En détention provisoire depuis 13 mois : Les avocats d’Ali Ghediri déposeront une demande de liberté provisoire, ce dimanche

Le décrivant comme un homme abattu et affaibli, supportant mal sa situation d’incarcéré, les avocats du général-major à la retraite, Ali Ghediri, en détention provisoire depuis 13 mois, à la prison d’El-Harrach pour intelligence avec l’ennemi, accusation levée le 10 juin dernier, et d’ »atteinte au moral des troupes », ont décidé d’introduire une demande de liberté provisoire, dimanche prochain.
Le pourvoi en cassation, introduit par Ali Ghediri, risque de prendre “au moins 9 mois”, rien que pour que la Cour suprême puisse se prononcer si le recours était recevable ou pas, explique Nabila Selimi Benhamdine, dans ses déclarations à des médias locaux, et la programmation du procès interviendra, « donc plus tard » note-t-elle. De ce fait, les avocats ont décidé, alors, selon la même source « d’introduire une demande de liberté provisoire » est-il précisé. Selon toujours son avocate, son mandant, l’ex- candidat à l’élection présidentielle d’avril 2019-élection avortée- refuse de comparaître pour un « crime inexistant », estimant que son « dossier est vide ».
L’avocate dit, par ailleurs, ne pas comprendre « pourquoi tous ceux qui sont accusés (en correctionnelle et non en criminelle comme lui) pour les mêmes faits sont libérés sauf lui”. En effet, plusieurs militants du mouvement populaire ou chef de parti politique ont eu les mêmes charges, mais ont bénéficié de liberté provisoire, à l’image du grand Moudjahid Bouregaa, et récemment Samir Belarbi ou Karim Tabbou pour ne citer qu’eux. L’avocate souhaite que le président de la République, Abdelmadjid Tebboune « demande au parquet d’accélérer la procédure », un procédé, qu’elle juge « légal et loin de constituer une interférence dans les affaires de la justice » selon elle.

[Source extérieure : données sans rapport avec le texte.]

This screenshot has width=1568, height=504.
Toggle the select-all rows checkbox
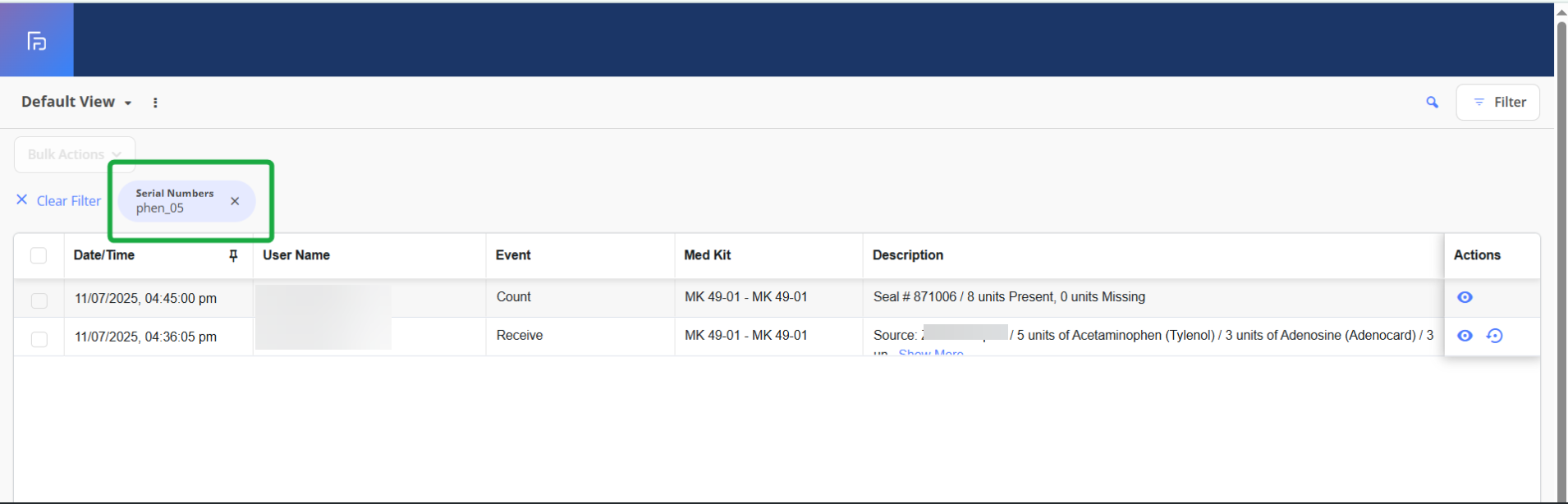[x=39, y=255]
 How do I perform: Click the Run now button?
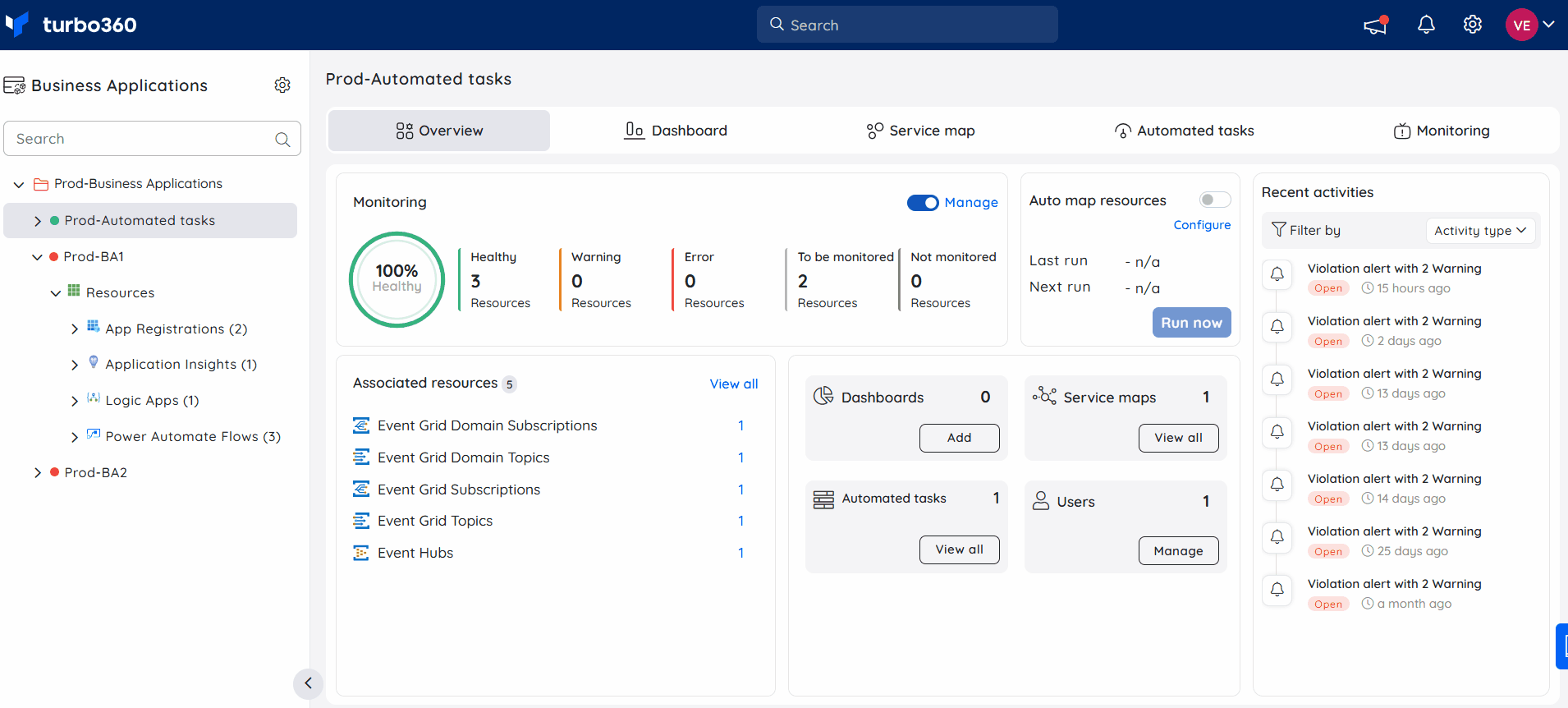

Il est à rappeler que dans une lettre adressée, au chef de l’État Abdelmadjid Tebboune, le détenu Ali Ghediri a clamé son innocence, tout en souhaitant un procès équitable, rejetant toutes les charges retenues contre lui, estimant qu’elles sont « dénuées de sens et irréelles ». Lors d’un entretien accordé à la chaîne France 24, samedi dernier, le président de la République, n’a pas exclu, l’éventualité de libérer d’autres détenus à l’avenir pour aller vers un climat plus apaisé, qui nécessite la contribution de tout un chacun en vue d’amorcer le changement démocratique souhaité. Plusieurs indices sur la scène politique plaident pour une réelle volonté d’aller vers un climat plus favorable pour amorcer le changement engagé notamment avec la récente libération des figures du mouvement citoyen pacifique, du moudjahid Bouregaa, à Belarbi, à Tabbou etc… Des indices non trompeurs, en vue de créer un climat apaisé favorisant un environnement politique serein, sont bien là et visibles, propices à l’édification de la nouvelle Algérie.